2. There is a ‘blue ocean’ gap between health and media

While a handful of big players have been making in-roads into bringing health and wellness into the home (such as Qualcomm), most of the movement in the coming years will be from new players, since the space doesn’t really exist yet. The  opportunity is, however, a 'perfect storm' - of changing demographics, technology and user behavior.

There are either health players, or media players, but few that have successfully bridged both worlds. There’s certainly a role to play for the facilitators and integrators, but of more interest from a business perspective would be a brand that can be aspirational, positive and encompass the health, wellness as well as media experiences.

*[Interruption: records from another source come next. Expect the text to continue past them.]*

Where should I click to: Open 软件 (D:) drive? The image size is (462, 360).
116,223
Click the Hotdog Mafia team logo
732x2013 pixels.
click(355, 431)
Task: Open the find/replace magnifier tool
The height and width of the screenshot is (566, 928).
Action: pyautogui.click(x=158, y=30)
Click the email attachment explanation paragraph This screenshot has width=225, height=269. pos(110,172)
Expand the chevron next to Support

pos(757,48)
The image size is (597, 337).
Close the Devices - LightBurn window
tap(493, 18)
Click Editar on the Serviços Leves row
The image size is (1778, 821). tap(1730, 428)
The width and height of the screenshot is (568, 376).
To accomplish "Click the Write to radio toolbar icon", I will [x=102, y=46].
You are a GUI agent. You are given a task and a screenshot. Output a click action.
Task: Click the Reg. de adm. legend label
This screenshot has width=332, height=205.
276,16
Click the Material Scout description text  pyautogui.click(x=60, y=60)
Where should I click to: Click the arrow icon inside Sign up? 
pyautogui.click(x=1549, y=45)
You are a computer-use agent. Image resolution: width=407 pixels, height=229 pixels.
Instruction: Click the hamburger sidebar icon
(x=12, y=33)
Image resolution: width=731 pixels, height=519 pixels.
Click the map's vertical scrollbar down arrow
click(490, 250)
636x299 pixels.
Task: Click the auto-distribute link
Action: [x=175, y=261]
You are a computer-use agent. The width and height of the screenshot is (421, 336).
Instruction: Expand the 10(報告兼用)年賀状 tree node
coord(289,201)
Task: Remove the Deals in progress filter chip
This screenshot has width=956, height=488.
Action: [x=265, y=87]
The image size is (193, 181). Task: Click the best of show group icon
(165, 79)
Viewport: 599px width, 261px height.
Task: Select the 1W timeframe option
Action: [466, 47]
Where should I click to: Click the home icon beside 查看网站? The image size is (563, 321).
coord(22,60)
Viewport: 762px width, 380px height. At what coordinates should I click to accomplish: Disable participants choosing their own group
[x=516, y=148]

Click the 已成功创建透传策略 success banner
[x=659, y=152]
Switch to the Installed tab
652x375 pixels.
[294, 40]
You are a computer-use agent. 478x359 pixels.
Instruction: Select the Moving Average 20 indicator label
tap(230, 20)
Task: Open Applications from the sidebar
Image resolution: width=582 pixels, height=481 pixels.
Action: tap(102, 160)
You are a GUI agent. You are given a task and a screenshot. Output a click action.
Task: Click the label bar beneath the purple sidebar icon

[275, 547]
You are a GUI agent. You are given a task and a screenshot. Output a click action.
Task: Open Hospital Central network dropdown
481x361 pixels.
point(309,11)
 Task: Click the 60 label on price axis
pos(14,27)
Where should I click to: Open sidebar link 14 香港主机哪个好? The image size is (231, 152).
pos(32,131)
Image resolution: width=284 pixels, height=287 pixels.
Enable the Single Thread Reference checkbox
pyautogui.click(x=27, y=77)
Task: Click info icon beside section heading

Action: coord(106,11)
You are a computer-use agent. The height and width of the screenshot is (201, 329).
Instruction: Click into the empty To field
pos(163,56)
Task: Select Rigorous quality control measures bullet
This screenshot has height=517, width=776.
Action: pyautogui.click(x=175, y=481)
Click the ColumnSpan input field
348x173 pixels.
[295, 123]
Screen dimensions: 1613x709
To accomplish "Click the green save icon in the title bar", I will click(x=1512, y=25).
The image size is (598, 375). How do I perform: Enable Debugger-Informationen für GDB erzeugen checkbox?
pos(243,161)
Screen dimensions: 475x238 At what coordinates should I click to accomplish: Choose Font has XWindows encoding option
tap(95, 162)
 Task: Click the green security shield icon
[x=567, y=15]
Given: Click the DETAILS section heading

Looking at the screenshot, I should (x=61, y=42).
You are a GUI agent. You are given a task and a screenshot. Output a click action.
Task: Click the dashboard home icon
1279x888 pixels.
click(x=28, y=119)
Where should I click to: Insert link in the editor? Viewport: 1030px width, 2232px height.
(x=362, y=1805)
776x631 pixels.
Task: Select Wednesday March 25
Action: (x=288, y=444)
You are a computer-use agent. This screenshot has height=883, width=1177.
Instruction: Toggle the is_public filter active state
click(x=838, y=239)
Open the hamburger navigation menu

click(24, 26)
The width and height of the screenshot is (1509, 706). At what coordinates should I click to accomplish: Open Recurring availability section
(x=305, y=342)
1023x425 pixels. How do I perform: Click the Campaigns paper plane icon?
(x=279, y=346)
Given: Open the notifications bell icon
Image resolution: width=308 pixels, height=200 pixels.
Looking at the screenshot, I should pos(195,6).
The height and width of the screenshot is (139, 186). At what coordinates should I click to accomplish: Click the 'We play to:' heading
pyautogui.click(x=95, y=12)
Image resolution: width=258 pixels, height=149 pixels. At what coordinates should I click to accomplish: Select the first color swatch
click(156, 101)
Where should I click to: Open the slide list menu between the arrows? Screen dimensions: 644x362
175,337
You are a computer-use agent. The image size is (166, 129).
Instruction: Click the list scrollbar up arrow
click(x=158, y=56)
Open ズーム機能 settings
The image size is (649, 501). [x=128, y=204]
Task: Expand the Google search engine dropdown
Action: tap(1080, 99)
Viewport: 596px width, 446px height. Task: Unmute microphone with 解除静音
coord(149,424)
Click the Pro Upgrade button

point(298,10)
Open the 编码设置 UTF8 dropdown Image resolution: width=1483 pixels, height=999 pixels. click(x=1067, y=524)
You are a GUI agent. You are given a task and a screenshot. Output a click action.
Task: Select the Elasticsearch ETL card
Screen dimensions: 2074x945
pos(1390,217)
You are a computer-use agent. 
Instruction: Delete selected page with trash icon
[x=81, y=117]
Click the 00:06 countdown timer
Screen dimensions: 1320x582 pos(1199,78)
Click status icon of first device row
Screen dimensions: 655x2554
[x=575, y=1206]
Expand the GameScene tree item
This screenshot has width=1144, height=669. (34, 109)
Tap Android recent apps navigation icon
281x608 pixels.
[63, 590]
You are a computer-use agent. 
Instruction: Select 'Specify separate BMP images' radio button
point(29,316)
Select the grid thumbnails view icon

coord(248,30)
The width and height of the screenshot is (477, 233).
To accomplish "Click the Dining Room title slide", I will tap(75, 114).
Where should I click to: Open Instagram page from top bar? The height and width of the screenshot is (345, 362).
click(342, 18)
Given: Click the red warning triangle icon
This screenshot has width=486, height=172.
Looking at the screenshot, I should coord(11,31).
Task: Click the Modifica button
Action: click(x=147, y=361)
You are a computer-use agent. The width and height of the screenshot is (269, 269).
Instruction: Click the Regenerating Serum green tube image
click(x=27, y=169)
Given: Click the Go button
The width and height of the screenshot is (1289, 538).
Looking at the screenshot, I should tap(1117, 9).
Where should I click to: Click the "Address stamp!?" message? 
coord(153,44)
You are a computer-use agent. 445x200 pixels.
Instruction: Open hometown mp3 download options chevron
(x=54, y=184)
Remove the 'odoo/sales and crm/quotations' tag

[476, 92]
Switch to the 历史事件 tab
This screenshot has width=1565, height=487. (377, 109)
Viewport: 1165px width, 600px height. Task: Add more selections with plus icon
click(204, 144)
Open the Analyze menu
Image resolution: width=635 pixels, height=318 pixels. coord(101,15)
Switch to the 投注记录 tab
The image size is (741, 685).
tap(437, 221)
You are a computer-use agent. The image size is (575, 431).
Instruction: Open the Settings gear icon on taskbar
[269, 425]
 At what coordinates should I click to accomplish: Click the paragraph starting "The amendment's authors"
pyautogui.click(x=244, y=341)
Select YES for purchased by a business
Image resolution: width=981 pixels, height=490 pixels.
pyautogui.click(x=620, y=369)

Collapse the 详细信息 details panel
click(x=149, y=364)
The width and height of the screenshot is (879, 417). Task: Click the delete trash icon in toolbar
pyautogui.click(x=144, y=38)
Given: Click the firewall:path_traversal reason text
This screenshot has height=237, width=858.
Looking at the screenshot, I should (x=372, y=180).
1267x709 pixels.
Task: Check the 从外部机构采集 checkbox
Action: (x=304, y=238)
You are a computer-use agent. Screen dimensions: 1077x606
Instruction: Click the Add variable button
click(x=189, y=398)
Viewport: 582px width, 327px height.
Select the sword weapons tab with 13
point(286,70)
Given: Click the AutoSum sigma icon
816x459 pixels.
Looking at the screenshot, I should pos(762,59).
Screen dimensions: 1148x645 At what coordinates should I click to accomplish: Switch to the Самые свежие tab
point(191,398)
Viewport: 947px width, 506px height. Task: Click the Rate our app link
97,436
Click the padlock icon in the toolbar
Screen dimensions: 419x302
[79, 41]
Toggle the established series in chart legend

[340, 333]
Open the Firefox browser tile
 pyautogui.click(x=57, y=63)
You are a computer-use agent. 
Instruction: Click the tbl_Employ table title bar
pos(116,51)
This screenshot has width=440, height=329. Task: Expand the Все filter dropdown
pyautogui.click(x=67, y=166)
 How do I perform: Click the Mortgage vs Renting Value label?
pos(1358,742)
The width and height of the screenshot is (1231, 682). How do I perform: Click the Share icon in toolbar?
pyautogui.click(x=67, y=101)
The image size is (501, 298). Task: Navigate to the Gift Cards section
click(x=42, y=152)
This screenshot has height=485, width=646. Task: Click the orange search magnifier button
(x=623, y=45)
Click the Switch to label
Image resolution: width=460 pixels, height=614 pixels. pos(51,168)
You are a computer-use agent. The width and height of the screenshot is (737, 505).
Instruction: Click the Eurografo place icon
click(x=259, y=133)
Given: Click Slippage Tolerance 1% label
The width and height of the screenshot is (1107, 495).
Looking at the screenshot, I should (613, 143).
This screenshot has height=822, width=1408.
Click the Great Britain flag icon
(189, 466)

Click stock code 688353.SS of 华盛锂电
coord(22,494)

3. The new competitors will be individual-centric, not home-centric

I predict that the companies that become trusted brands for combining all the technology in the home will be the ones that have first won in the mobile realm While the most important screen in people’s lives up until the 1990s was the TV, now it’s their mobile device. This is the platform where the battle will be fought, and there’s a danger that home technology-focused companies will be watching from the sidelines. According to a Frost & Sullivan analyst I met last night, $300m has been spent on personal health apps on the Apple Appstore over the past couple of years, a major new market that dwarves many of the more established home media product categories.

4. Pay attention to the gaming companies

One area that didn’t get much discussion was the increasing importance of game dynamics. Given that our economy needs to shift from ‘sick care’ to health care, in particular making broad use of preventative health, attention will turn to experts in behavior change. 70% of healthcare dollars come from chronic diseases which are essentially behavior change challenges – whether it's cutting down unhealthy food and doing more exercise to reduce obesity and heart disease, or taking regular diabetes medicines. Some of the most interesting companies are taking a social gaming approach to starting and maintaining good health, for example SuperBetter and KEAS use game dynamics to improve health outcomes.

In summary, the integrators, and many others looking to compete in the home-automation space, have a lot to put on their innovation agenda, so maybe we can simplify with 3Ss.

  • Scope: An enlarged range of business and product expertise is needed. Develop content expertise beyond media and information to wellness and healthcare.

  • Solutions. Successful companies will figure out how to sell solutions that improve lives, and not just features. It’s the same for TVs and test tubes – people don’t want to buy health products, but they will buy a better lifestyle.

  • Synergies. Look for partners who are already trusted and connected with the target customer/s and work with them on affiliate deals and partnerships. A slide in my deck illustrates a number of potential partners for a start that would be considered ‘non-traditional’.

The question for me, is who will be the ones who figure out this market first? The ones in the room at CEDIA, or another group entirely?